The companion script notebooks/sec5.2-assortment/assortment_optimization.py implements every code example in this chapter using the Dunnhumby Complete Journey grocery transaction dataset.

Why revenue, not margin?

This chapter analyses revenue because the public Dunnhumby Complete Journey dataset does not include product cost or COGS. The same workflow runs on gross margin or contribution margin when production teams have cost data — only the business interpretation changes, from revenue-risk management to margin optimisation. We deliberately avoid SALES_VALUE − discounts as a “margin proxy” because without COGS that quantity is still revenue, not margin.

The “More SKUs, More Revenue” Fallacy

A typical grocery store carries around 50,000 SKUs. Trader Joe’s carries about 4,000 (roughly one-tenth) yet generates nearly twice the revenue per square foot of Whole Foods. This comparison is suggestive, not causal—Trader Joe’s also relies heavily on private-label products, operates smaller stores, and follows a different location strategy, all of which contribute to its per-square-foot performance. Fewer products mean tighter inventory, simpler supply chains, and less decision fatigue for shoppers. Psychologist Barry Schwartz calls this the paradox of choice: past a certain point, more options don’t help customers; they overwhelm them, delay purchases, and reduce satisfaction.
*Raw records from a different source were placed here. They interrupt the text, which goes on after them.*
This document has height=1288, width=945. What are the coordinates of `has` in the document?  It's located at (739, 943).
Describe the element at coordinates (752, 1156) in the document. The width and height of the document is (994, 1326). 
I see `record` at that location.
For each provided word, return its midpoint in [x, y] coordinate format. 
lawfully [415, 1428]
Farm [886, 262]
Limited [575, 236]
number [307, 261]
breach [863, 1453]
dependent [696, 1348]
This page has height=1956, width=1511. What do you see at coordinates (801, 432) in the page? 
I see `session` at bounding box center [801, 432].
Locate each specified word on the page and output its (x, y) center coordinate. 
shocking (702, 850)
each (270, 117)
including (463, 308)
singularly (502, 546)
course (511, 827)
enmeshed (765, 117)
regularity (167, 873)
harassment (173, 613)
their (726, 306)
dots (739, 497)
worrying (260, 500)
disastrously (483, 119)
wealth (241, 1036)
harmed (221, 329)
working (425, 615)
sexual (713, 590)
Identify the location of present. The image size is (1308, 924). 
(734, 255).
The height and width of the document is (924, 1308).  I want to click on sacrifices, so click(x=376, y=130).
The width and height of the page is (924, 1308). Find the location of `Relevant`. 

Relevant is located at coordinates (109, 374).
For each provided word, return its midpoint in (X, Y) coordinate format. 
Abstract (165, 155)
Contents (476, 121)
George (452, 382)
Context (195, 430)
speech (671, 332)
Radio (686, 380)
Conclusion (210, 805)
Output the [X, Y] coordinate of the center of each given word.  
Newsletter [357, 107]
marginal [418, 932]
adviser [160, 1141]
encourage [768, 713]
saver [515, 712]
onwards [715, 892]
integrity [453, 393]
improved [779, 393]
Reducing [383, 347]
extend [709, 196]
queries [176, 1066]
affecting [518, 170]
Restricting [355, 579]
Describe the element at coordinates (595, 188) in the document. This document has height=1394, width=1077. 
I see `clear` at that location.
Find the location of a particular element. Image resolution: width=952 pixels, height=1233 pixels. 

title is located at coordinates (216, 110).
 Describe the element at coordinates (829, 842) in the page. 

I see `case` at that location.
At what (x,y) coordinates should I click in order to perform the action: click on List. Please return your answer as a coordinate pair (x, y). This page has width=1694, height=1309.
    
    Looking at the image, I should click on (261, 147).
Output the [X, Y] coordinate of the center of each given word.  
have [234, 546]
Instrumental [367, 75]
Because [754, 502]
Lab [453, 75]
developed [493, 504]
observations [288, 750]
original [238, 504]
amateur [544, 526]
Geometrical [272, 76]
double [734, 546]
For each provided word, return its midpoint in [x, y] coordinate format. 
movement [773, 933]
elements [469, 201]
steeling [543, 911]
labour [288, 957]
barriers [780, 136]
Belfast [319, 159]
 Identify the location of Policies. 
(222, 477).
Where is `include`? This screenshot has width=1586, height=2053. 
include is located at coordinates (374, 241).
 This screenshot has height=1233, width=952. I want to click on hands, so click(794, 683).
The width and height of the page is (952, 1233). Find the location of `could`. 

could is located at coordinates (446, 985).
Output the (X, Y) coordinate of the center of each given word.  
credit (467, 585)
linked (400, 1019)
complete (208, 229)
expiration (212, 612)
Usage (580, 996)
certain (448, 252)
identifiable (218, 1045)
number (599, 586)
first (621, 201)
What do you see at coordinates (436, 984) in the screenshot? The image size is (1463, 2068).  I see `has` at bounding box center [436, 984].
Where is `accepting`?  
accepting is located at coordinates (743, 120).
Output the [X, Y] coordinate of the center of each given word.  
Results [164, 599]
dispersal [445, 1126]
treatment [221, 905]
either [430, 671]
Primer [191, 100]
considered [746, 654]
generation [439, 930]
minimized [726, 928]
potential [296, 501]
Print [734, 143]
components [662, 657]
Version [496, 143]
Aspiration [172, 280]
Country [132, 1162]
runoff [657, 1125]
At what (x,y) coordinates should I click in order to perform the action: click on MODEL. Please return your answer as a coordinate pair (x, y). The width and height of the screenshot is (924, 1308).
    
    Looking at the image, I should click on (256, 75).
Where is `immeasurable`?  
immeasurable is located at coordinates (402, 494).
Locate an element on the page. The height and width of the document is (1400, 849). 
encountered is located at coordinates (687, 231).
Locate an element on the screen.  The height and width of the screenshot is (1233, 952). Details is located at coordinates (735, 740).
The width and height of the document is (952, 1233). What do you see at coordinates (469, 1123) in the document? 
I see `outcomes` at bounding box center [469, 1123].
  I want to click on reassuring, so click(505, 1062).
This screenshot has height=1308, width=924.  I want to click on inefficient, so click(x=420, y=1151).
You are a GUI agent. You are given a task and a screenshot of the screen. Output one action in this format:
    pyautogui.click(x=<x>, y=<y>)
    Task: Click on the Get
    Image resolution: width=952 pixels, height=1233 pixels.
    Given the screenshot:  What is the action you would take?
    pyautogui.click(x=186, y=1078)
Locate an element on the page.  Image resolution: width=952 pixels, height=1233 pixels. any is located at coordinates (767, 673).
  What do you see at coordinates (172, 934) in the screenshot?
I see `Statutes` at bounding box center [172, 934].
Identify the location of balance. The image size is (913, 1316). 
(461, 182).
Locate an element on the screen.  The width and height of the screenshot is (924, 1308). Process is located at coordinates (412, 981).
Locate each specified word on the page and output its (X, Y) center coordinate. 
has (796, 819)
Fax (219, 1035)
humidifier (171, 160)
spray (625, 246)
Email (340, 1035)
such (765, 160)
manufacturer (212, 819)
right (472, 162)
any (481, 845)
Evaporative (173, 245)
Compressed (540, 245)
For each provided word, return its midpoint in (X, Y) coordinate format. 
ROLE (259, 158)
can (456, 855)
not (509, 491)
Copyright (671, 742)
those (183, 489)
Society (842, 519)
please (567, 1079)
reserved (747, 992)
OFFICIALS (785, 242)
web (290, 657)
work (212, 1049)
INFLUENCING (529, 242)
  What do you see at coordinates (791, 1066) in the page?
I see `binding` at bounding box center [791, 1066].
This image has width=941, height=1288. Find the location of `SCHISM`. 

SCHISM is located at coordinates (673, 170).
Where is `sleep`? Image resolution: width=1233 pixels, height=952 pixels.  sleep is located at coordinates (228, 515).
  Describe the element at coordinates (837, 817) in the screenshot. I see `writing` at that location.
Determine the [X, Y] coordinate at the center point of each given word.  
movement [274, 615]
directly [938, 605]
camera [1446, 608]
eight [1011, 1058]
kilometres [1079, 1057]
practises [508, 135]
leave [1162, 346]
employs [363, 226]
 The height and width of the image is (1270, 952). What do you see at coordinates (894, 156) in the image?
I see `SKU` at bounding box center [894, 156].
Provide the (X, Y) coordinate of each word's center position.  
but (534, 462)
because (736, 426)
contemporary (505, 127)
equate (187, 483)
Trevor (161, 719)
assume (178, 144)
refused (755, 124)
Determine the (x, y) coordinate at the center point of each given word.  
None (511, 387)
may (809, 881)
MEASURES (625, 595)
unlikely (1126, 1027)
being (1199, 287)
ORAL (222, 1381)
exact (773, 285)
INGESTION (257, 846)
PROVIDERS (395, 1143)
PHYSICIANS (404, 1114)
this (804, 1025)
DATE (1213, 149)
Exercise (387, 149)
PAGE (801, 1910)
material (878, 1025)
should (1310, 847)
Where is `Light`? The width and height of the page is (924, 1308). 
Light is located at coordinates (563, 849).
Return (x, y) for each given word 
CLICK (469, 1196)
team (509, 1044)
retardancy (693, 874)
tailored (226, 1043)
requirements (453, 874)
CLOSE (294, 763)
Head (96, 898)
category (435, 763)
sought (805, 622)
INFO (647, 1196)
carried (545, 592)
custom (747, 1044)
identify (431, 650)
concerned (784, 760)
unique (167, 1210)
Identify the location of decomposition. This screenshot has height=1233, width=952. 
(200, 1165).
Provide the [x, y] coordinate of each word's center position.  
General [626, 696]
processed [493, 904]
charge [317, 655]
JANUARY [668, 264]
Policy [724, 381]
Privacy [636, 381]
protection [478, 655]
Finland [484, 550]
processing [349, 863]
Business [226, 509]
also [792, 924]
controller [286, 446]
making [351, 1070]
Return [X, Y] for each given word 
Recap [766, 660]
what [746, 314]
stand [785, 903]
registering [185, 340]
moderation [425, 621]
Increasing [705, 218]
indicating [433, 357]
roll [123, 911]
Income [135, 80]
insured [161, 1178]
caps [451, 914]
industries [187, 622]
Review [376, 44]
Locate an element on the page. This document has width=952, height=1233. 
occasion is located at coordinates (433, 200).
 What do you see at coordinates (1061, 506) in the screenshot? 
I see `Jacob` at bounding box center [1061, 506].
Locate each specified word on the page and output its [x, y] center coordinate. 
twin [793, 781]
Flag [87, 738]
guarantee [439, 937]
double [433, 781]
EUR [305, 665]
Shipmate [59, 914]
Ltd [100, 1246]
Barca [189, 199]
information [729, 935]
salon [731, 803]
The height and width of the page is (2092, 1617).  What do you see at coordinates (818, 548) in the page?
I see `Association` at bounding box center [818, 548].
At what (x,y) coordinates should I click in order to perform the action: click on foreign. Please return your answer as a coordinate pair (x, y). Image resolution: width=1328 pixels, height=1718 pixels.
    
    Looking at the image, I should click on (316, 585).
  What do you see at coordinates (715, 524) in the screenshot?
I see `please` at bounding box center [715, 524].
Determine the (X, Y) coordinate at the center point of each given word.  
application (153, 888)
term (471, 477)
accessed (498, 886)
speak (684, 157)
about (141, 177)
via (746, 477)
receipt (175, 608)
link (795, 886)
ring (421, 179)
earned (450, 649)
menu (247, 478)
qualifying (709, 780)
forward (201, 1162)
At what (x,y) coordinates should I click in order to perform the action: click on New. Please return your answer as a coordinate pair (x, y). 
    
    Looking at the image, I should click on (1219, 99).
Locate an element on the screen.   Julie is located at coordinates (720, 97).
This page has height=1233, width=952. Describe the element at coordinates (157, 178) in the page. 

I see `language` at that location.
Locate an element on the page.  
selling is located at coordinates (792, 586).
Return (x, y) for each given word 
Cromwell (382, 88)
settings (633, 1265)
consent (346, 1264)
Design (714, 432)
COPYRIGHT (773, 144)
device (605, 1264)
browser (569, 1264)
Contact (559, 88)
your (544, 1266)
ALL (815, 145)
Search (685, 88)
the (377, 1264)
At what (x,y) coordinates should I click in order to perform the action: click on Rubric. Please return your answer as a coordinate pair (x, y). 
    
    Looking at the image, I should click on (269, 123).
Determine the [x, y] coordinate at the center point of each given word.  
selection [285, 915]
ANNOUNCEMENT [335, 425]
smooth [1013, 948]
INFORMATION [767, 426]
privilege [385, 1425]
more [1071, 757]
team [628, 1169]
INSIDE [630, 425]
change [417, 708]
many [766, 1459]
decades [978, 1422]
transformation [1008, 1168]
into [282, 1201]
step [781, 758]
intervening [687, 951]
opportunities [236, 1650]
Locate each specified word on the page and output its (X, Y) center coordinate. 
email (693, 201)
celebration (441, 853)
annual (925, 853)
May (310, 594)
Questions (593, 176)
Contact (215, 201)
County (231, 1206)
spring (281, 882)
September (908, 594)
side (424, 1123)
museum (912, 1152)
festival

Most retailers end up with the opposite problem. The push to add SKUs makes sense—buyers want broad coverage, e-commerce teams want more indexed pages, and brands are always introducing new variants. The trouble is, the cost of adding an extra SKU is spread out and easy to ignore, while the pain of removing one is immediate and visible. Over time, this leads to SKU creep: more products, higher inventory costs, and a forecasting headache as the assortment fills up with slow movers. At its core, assortment optimization is not just a data exercise. It’s a decision process, and the real value of data is to help teams break through organizational inertia and make better calls.

The Two-Step Framework

The framework answers two questions in sequence:

ABC → candidate pool. Which products are in the long tail by revenue, and how many shoppers ever touch them (basket reach)?
Substitution check → safety assessment. For each candidate, if we remove this, does the demand stay in our store?

If a candidate has plausible substitutes among higher-performing products, it becomes a lower-risk test candidate. If not, test before acting. Nothing is confirmed safe until a matched-store test validates it.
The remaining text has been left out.